To wcale nie żart, czy kolejny pusty frazes. Wyniki ostatnich badań na myszach nie pozostawiają wątpliwości! Nie znamy jeszcze skuteczniejszego sposobu na podniesienie wydolności układu oddechowego i jego zdolności obrony przed niekorzystnym działaniem miejskich zanieczyszczeń niż bieganie! Systematyczny wysiłek w pozornie niesprzyjających warunkach zmusza organizm do większej mobilizacji. Nie wierzysz? U badanych myszy stwierdzono m.in.:
- zahamowanie wzrostu poziomu reaktywnych form tlenu. Oznacza to, że biegając w niesprzyjających warunkach myszy były odporniejsze na główny czynnik sprzyjający powstawaniu wszelkiego rodzaju uszkodzeniom tkanek miękkich wywoływanych obecnością DEP.

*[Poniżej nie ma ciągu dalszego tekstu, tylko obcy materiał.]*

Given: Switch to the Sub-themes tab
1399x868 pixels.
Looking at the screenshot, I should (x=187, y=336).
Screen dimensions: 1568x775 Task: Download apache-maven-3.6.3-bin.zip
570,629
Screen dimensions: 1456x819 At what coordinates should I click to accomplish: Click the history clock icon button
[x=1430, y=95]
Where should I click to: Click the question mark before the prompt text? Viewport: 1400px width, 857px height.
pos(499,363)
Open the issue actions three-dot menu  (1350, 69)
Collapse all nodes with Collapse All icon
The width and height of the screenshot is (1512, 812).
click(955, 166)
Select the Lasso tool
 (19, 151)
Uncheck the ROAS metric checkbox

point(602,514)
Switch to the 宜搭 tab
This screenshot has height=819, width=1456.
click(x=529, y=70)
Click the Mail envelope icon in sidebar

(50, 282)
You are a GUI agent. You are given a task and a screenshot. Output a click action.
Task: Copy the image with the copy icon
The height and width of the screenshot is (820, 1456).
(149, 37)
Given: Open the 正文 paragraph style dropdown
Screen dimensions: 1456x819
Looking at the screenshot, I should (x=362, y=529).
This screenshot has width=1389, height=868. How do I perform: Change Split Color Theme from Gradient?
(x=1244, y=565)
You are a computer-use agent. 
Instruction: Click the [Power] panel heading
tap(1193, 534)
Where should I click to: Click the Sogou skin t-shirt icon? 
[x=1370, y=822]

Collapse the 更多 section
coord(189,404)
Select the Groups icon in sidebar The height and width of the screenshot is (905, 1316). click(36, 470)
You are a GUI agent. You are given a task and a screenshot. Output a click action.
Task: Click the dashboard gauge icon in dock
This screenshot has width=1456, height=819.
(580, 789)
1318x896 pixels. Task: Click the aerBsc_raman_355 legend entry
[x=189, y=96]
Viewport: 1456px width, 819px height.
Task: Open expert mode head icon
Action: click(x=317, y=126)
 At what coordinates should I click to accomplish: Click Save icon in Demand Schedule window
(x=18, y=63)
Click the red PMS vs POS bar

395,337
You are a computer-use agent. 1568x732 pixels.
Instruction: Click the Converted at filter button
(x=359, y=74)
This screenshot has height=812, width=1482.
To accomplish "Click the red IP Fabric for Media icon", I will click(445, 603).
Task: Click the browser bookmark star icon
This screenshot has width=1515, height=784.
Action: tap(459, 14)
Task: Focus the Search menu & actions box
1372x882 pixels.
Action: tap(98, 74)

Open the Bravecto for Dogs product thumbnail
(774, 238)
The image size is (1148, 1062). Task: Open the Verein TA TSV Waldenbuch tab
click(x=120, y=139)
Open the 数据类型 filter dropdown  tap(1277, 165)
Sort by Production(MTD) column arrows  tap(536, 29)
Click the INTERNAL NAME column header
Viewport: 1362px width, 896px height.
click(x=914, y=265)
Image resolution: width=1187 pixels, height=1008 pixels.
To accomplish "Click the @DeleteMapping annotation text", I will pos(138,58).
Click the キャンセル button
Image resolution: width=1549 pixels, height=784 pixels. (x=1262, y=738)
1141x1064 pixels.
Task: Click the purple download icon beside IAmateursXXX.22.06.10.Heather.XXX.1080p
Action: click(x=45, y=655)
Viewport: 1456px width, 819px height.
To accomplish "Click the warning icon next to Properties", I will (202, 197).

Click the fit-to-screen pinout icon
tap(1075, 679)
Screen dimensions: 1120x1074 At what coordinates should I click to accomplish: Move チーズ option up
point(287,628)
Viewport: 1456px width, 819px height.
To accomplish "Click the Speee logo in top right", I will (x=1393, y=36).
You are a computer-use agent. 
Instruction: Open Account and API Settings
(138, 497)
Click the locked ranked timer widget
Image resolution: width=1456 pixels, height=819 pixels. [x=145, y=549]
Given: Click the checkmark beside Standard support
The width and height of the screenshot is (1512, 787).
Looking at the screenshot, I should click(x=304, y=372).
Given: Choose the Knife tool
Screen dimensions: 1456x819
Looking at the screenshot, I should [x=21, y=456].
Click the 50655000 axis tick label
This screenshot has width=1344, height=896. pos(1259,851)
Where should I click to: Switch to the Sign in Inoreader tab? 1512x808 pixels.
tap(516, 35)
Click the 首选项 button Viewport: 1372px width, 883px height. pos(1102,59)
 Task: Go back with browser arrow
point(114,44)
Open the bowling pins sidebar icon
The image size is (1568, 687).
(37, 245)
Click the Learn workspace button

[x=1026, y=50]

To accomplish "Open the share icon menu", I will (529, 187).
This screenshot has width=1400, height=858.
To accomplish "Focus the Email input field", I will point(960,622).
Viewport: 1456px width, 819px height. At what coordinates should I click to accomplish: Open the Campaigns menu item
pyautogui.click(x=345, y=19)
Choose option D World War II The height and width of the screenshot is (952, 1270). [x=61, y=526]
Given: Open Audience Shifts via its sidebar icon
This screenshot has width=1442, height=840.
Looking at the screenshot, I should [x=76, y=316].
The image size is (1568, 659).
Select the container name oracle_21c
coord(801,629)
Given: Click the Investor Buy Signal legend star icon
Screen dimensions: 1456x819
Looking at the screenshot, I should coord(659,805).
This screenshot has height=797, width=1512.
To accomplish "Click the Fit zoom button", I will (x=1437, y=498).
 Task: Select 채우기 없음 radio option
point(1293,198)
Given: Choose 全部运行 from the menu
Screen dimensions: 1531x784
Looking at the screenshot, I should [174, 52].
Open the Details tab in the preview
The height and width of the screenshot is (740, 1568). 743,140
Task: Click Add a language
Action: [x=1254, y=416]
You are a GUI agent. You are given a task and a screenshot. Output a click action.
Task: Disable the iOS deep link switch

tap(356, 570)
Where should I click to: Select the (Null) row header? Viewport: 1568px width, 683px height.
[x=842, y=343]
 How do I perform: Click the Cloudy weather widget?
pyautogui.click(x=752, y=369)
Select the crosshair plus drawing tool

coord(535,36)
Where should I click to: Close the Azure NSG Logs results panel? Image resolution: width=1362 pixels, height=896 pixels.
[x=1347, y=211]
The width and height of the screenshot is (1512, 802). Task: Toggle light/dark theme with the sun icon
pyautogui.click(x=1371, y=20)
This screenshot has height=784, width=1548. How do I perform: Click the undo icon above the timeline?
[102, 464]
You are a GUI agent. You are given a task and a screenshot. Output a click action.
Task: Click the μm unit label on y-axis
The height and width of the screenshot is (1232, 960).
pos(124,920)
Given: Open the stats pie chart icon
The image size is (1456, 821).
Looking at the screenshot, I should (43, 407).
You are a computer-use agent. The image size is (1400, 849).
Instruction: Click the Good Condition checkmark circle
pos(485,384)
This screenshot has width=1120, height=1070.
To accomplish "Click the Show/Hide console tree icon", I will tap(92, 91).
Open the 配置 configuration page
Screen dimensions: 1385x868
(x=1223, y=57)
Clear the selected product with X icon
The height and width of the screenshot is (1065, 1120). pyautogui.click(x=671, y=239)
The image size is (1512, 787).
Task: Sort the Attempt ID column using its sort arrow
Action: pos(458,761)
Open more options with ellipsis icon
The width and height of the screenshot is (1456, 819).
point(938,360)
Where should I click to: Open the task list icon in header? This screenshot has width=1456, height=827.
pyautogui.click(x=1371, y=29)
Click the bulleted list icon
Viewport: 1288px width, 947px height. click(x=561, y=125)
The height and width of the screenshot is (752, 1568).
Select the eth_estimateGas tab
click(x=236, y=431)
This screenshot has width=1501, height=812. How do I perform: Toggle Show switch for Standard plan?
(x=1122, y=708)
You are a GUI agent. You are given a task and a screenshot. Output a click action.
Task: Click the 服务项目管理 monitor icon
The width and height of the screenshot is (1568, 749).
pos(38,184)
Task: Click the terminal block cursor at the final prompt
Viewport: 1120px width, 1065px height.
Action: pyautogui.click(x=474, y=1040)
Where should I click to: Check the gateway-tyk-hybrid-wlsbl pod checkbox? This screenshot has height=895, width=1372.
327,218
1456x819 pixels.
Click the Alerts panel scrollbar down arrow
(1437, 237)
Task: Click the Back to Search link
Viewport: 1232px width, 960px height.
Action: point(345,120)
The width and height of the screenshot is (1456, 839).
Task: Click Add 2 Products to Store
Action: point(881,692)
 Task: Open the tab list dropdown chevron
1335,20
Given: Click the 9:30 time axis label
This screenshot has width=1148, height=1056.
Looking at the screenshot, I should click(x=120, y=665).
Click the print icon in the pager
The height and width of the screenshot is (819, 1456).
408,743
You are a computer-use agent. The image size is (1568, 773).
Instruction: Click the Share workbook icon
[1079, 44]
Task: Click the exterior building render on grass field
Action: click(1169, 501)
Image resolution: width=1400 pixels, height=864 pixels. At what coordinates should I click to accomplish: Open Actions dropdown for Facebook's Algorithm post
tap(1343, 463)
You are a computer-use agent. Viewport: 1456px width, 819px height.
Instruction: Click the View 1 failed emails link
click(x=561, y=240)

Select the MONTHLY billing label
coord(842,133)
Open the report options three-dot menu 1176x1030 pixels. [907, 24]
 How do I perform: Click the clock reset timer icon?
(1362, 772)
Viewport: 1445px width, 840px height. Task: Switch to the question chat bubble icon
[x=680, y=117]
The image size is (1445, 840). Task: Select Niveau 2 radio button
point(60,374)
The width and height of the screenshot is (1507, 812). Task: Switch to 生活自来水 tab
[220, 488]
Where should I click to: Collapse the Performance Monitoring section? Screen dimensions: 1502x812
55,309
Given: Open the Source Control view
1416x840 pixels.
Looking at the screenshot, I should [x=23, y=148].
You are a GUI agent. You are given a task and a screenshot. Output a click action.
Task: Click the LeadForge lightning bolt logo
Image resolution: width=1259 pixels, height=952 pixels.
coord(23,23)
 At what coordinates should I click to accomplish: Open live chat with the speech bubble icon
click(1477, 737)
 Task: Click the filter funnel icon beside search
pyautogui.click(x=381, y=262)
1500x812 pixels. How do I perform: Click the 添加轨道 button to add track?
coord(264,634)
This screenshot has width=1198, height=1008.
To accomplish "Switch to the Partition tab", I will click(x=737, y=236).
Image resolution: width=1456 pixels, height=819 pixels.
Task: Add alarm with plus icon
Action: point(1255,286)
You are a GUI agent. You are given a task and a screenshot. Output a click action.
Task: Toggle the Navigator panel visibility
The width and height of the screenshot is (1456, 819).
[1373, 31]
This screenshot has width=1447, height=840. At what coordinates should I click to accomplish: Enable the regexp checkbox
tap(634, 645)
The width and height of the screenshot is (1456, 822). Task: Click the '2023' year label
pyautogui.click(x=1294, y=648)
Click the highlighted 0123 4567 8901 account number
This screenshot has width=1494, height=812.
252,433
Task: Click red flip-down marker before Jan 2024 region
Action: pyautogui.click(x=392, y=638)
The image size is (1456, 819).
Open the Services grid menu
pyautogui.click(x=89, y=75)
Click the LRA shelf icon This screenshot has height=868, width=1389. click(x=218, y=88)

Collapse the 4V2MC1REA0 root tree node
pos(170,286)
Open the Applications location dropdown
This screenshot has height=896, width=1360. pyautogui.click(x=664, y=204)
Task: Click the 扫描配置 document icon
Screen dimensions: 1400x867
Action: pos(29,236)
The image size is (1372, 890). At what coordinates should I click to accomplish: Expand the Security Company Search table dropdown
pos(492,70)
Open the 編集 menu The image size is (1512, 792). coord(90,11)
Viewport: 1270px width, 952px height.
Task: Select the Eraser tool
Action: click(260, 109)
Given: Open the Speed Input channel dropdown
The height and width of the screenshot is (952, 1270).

- zmniejszenie ilości wydychanego tlenku azotu. Coraz większa ilość pulmonologów badających etiologię astmy uważa tą zmienną za jeden z najistotniejszych mediatorów wszelkiego rodzaju zapaleń toczących się w obrębie dróg oddechowych!
- zahamowanie wzrostu poziomu interleukiny 6, której wysoki poziom jest charakterystyczny nie tylko dla infekcji wirusowych czy zakażeń, ale także dla chorób nowotworowych!
Czy możemy zatem uznać, że znaleźliśmy receptę na najpopularniejsze bolączki mieszkańców miast? Wiele na to wskazuje! W końcu od sprawności układu oddechowego i odpornościowego zależy nie tylko zdrowie naszych dróg oddechowych! Jego sprawne działanie gwarantuje nam zachowanie zdrowia całego ciała. Jeśli więc dotychczas unikałeś biegania dla zdrowia, raz jeszcze przemyśl swoją decyzję! To nie pierwsze badania, które udowadniają nam, że systematycznego wysiłku fizycznego nie zastąpią inne rozwiązania!